According to Lutz, the increase in reservoir recreation is likely a combination of things.

“People are buying toys and RVs and motorcycles and dirt bikes and boats,” he said. “It’s tough to get any of those things right now because everyone is buying them and using them to recreate. People are looking to get outside and away from people. They’ve found our little area and they are really loving it. I would anticipate this growth to continue in the future.”

In the past, the Palisades Reservoir has had some busy days in the summer, usually over holiday weekends. This year, however, the fun on the lake is seven days a week.

“It’s been good for the town,” said Lutz. “We like to see the lake full and people using it.”

According to the Upper Snake River Office of Bureau of Reclamation,  the Palisades Reservoir was at 93 percent of capacity. 

“We had a pretty good snow pack, even though it was not evenly distributed across the region,” said Jeremy Dalling of the BOR. “Then when we had that rainfall in late June, going into the Fourth of July Weekend, we were full and there was really no place to put that runoff.”

The water managers turned the reservoir’s discharge volume up to 20,000 cubic feet per second (high discharge) in order to make room for rain runoff.

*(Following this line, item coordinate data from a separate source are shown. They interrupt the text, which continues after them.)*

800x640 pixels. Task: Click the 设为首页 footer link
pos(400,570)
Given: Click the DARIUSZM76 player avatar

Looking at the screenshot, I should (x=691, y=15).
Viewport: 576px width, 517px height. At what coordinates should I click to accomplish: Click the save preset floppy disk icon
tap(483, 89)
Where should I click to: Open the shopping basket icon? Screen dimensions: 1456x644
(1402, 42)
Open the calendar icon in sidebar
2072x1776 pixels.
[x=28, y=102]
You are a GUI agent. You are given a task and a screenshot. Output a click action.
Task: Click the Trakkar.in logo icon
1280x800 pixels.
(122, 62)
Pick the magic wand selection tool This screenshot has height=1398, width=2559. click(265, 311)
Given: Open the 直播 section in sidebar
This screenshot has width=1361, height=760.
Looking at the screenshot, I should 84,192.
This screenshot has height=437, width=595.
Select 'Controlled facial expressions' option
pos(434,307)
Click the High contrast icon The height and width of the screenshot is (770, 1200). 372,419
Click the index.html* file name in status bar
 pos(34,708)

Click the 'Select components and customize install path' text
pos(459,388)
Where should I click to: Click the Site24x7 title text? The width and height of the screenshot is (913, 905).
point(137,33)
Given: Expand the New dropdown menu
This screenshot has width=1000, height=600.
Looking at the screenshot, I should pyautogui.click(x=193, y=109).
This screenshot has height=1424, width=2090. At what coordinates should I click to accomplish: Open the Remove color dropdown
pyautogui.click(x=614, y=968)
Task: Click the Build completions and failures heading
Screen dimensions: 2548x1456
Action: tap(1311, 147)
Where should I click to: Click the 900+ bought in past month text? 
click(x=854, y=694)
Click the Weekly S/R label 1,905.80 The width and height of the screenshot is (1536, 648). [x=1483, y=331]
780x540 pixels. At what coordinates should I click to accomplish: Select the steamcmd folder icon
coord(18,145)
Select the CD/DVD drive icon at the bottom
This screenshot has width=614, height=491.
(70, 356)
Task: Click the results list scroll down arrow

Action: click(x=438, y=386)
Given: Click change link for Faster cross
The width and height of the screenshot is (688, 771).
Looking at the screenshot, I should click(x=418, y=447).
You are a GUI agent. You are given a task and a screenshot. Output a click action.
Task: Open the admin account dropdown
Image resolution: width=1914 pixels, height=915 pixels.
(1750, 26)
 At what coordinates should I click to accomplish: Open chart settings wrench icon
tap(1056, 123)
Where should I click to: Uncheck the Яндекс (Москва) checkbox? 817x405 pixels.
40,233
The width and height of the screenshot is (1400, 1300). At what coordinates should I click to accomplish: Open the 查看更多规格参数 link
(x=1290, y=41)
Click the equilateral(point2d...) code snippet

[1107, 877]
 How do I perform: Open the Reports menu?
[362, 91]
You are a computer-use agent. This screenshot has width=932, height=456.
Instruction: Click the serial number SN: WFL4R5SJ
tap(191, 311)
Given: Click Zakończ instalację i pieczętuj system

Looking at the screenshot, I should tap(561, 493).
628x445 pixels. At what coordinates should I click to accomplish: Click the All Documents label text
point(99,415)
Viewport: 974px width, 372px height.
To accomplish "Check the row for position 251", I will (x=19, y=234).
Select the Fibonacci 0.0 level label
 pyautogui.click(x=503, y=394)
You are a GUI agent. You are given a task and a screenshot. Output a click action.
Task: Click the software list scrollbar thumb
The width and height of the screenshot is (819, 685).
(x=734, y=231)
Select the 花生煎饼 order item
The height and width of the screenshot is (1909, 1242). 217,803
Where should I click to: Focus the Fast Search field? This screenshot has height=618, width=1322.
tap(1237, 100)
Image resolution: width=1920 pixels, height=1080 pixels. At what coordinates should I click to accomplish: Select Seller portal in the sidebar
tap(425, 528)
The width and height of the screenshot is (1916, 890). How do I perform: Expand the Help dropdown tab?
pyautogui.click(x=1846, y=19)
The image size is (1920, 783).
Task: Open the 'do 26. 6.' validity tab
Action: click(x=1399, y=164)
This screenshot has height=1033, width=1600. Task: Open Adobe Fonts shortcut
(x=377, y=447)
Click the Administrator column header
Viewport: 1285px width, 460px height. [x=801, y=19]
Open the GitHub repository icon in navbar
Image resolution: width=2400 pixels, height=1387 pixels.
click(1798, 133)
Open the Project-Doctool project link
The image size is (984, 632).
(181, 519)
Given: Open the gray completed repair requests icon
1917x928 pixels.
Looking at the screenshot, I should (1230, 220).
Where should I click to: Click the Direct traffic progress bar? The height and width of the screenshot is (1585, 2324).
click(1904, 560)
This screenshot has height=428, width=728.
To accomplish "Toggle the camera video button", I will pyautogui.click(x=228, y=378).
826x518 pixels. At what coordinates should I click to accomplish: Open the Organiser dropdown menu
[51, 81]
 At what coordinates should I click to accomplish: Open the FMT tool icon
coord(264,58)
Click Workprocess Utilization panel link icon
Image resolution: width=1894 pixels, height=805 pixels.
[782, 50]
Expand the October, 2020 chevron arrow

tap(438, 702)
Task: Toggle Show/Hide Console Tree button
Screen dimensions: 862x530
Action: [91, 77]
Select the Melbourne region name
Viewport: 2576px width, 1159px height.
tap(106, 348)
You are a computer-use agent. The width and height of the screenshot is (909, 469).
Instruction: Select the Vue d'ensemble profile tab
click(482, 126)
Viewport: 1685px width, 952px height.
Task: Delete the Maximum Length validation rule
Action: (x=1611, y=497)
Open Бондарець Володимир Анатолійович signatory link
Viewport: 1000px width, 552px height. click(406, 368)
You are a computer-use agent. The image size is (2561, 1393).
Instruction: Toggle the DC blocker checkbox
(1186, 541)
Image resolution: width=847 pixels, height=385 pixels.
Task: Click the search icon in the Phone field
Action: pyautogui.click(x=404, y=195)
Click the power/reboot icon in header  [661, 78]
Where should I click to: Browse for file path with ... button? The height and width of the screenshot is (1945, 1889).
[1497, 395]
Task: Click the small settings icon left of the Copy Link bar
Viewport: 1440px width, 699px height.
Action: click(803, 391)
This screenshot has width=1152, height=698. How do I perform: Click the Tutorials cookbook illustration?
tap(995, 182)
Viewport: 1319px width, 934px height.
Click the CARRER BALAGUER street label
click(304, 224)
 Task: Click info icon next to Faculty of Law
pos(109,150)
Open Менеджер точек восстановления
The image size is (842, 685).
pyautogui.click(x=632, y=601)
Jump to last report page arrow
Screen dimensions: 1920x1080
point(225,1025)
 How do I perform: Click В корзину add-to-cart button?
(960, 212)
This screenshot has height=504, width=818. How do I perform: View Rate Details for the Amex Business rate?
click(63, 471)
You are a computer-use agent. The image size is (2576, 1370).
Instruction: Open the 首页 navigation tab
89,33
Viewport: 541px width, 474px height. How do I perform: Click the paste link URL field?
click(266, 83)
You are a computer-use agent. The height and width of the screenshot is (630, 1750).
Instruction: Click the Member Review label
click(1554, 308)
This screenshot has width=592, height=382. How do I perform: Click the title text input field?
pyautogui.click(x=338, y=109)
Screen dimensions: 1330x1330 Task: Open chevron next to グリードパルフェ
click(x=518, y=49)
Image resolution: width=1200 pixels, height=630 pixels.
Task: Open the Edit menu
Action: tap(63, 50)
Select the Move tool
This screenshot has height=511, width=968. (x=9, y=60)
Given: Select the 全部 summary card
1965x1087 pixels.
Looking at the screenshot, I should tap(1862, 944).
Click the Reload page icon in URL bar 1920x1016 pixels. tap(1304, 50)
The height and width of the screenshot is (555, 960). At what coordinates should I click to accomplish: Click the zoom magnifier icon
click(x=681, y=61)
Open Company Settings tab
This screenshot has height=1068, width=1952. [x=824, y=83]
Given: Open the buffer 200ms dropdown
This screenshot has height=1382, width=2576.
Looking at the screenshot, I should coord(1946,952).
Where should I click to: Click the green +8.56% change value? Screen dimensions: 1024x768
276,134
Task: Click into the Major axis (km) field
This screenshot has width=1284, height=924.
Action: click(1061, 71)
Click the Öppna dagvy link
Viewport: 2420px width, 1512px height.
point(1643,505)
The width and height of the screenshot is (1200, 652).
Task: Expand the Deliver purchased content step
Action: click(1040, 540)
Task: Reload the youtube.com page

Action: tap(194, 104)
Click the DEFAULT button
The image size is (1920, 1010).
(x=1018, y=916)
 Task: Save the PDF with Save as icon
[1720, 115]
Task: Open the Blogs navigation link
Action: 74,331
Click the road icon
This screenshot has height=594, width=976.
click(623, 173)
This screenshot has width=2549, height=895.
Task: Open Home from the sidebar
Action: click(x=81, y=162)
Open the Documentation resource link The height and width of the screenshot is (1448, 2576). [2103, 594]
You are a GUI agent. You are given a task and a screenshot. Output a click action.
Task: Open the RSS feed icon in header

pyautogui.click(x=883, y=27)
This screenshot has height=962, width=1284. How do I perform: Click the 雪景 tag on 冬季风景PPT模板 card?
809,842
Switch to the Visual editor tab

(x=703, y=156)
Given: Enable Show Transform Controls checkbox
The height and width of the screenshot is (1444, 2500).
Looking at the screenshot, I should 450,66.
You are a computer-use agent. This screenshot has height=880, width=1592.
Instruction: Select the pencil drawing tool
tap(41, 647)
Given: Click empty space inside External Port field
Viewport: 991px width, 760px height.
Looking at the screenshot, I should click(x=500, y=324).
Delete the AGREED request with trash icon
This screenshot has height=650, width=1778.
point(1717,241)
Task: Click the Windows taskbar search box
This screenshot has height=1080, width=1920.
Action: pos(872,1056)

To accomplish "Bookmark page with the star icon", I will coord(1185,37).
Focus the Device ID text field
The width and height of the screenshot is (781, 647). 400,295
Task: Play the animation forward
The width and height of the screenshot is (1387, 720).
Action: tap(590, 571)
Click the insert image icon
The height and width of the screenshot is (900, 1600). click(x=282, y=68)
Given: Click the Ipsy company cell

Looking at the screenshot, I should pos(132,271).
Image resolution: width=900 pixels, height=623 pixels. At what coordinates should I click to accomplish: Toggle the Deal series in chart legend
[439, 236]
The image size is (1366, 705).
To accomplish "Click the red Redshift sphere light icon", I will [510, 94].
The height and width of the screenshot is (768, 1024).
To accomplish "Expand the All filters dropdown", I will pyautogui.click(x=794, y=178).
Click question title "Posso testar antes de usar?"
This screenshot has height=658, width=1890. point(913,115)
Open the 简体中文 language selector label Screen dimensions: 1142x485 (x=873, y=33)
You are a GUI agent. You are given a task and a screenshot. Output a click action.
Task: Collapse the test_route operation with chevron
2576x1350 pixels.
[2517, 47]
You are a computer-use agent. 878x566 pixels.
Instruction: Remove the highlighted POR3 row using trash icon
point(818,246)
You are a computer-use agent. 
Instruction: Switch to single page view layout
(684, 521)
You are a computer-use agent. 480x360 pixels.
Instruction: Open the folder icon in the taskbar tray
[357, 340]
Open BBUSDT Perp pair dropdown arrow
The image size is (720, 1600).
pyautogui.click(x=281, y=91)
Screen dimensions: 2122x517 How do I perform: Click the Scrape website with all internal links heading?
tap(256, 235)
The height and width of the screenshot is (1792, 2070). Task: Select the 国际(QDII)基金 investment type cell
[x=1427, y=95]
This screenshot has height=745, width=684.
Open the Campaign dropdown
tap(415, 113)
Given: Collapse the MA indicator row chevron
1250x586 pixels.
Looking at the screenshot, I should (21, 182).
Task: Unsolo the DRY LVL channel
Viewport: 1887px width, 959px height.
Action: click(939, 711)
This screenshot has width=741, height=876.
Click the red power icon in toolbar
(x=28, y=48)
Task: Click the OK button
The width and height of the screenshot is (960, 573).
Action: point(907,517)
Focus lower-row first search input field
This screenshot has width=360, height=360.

The reservoir discharge is currently at approximately 12,000 cfs (moderate discharge).

The reservoir may be 93 percent of capacity, but it is 124 percent of normal for this time of year, according to Dalling.

“We define normal as what the average has been for this time of year from 1981 to 2010,” said Dalling. “So we have good water level for this time of year, comparable to what we had last year. We have had similar water storage for the last four or five years, so we are on a four to five year streak with having a good water supply and good water storage for this time of year.”

According to Dalling, the water operations have shifted from water storage (spring) to meeting irrigation needs (summer).

The first crop in Idaho is now being harvested, Dalling explained. 

“So we are seeing a decrease in demand for irrigation water at the moment,” he said. “That demand will increase in the next week or so as those first crops are harvested and water is needed for the second crops.”

Dalling anticipates drawing on the reservoir for the next two to three months.

Even with the irrigation demands, Dalling does not anticipate getting too far away from the 124 percent of normal for the reservoir. The plan is to have moderate discharge, he said. 

“We want to encourage everyone to get out and enjoy these reservoirs and rivers,” Dalling said. “Recreation is one of the reasons they are there.”